Monday, February 14, 2022

A Banquet

When money gets tight for a widow, she should be happy to have one less mouth to feed, especially since her daughter Betsey isn’t losing any weight. Of course, moms just worry. Betsey’s creepy apocalyptic talk certainly does not help. She seems to think her total lack of appetite is connected to some sort of spiritual end times in Ruth Paxton’s A Banquet, which opens Friday in New York.

After her husband’s long illness and tragic suicide, Holly is now a widow, who solely concentrates on her two daughters. They live in a striking modernist home, but Holly’s finances are rather precarious. Presumably, her eldest Betsey, has contracted some sort of virus at an inopportune time, but it is unclear what sort of specialist she needs.

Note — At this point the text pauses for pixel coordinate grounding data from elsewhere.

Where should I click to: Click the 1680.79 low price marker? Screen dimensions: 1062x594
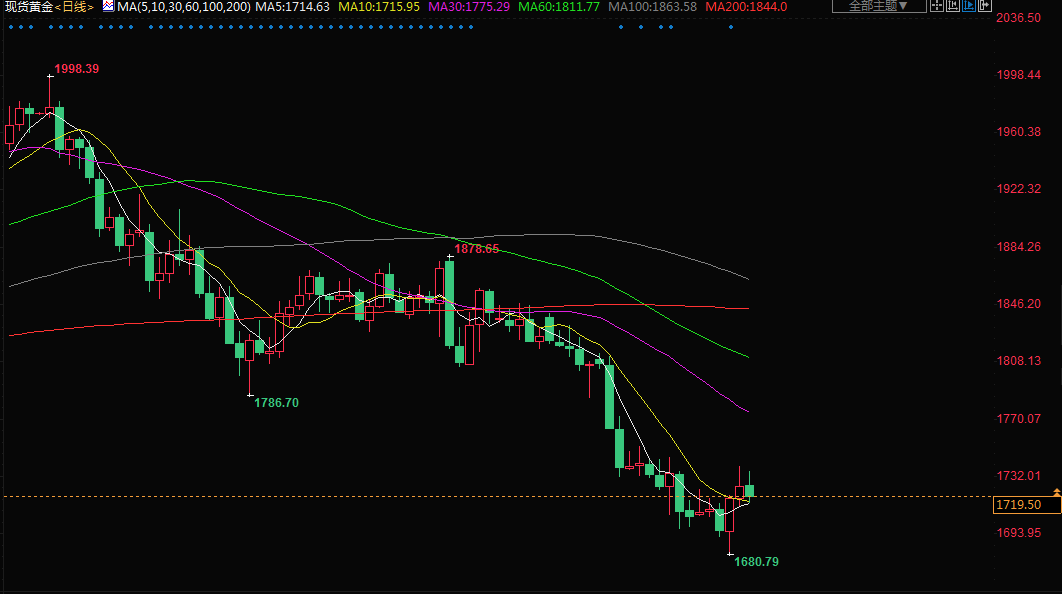pyautogui.click(x=756, y=562)
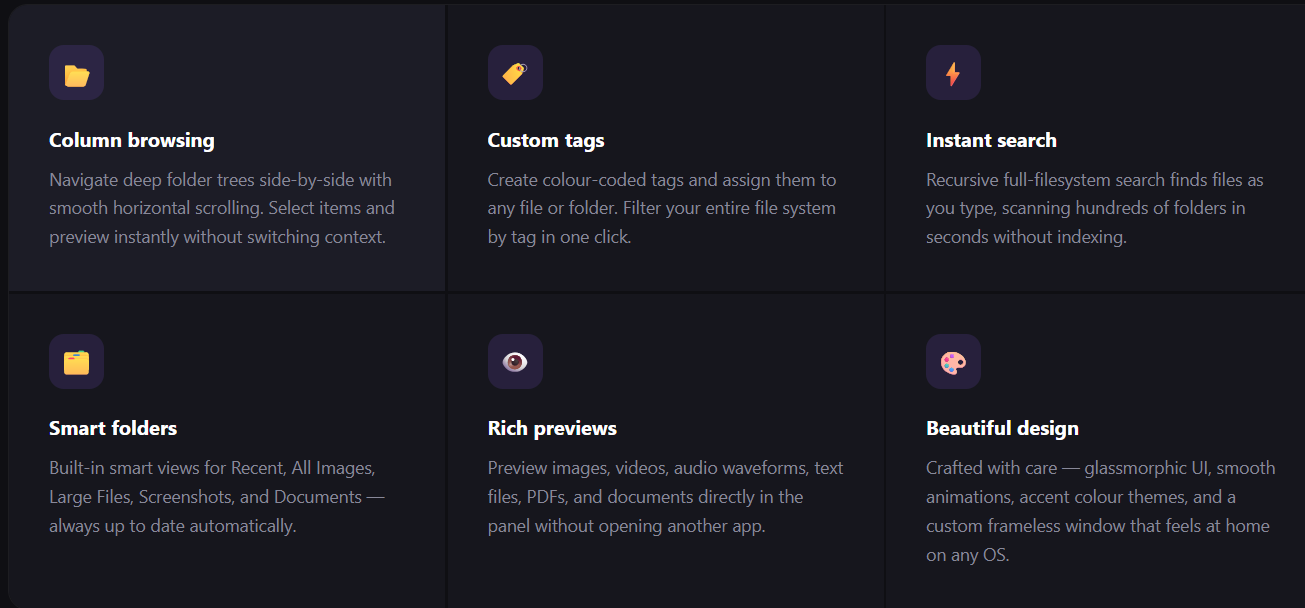Click the recursive full-filesystem search description
The image size is (1305, 608).
(1095, 209)
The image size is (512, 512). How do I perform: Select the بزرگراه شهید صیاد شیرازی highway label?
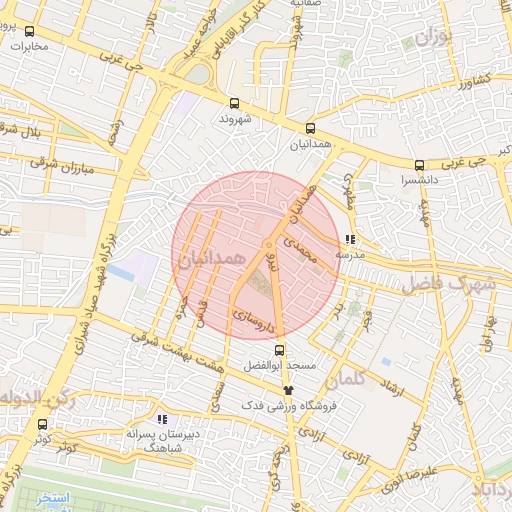(95, 293)
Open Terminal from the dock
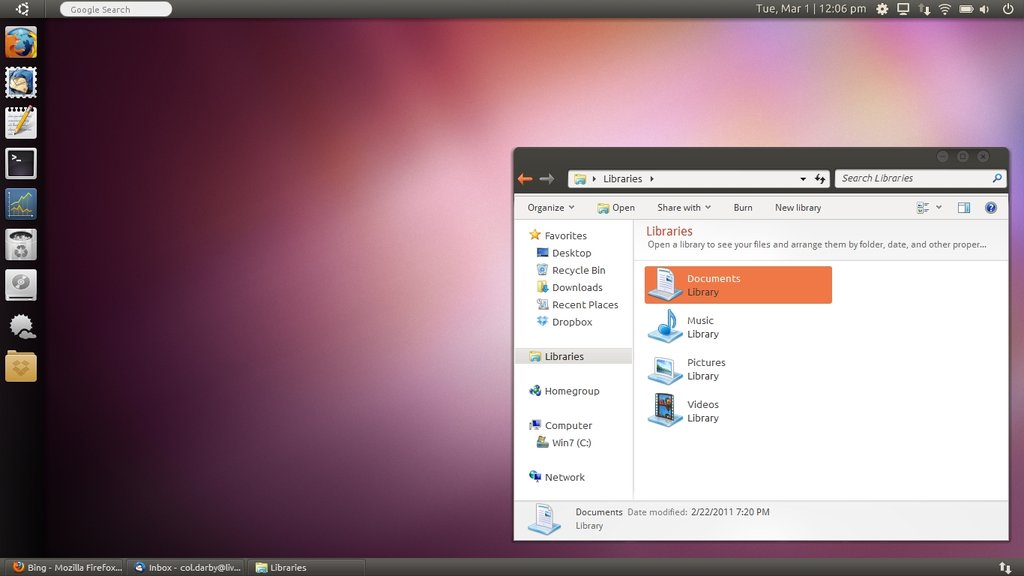Viewport: 1024px width, 576px height. coord(21,163)
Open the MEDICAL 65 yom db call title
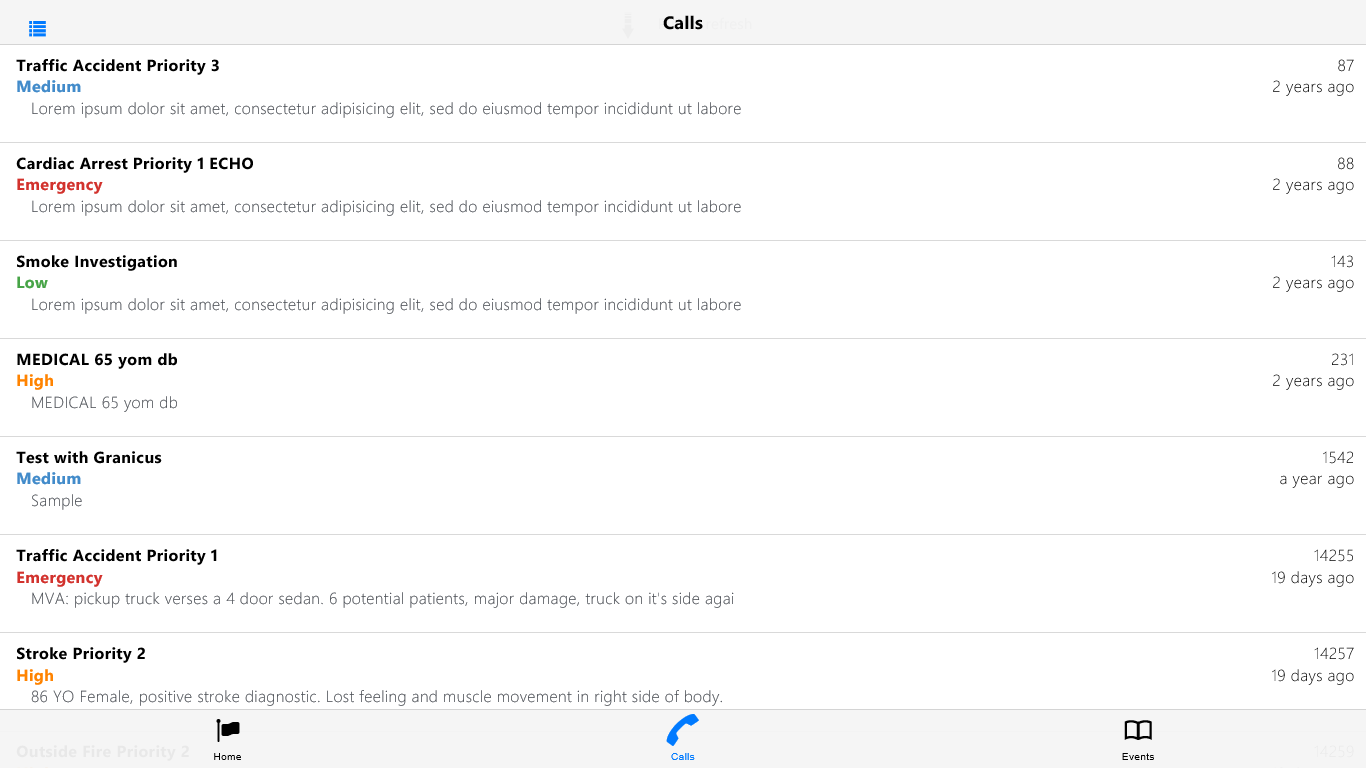Screen dimensions: 1366x768 coord(97,360)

The teenager cannot bear to ingest a morsel of food. Yet, she precisely maintains her weight day after day. Her weird talk about a spiritual awakening suggests a need for psychological treatment, but her tough-love grandmother June initially assumes she just needs a kick in the butt. However, the persistence of her condition and her distant manner unnerves her entire family.

Essentially, Paxton and screenwriter Justin Bull combine elements of body horror with a dark vision of some undefined manifestation of spirituality. In some ways,
A Banquet shares a kinship with Bruno Dumont’s Hadewijch, in which a young woman’s earnest blind faith causes dire consequences for her and those around her. Except, A Banquet keeps its options open with respects to the validity of Betsey’s visions. Weirdly, that makes it a hard film to embrace, from any perspective.

Despite its cold, off-putting vibe, Lindsay Duncan largely carries and nearly redeems the entire film as Grandma June. Her penetrating intelligence grabs the viewer’s attention and the way she tells a supernatural folk tale can raise goosebumps on the back of your neck. Frankly, she really should have been the film’s primary POV.

Admittedly, Sienna Guillory is also quite compelling as the increasingly desperate Holly. However, everyone is guaranteed to lose patience with her charmless, self-destructive daughters. In real life, anyone acting like Betsey would most likely find themselves hooked up to a nutrient drip IV, regardless of her weight or physical condition.

A Banquet
is probably a good weight-loss movie, because Paxton’s extreme close-ups of food are deliberately unappetizing. It is stylish, but it is undone by its post-horror-ish ambiguities. If you want to watch a film like Thinner than re-watch Thinner rather then this film. Not recommended (despite Duncan’s greatness) A Banquet opens this Friday (2/18) in New York, at the IFC Center.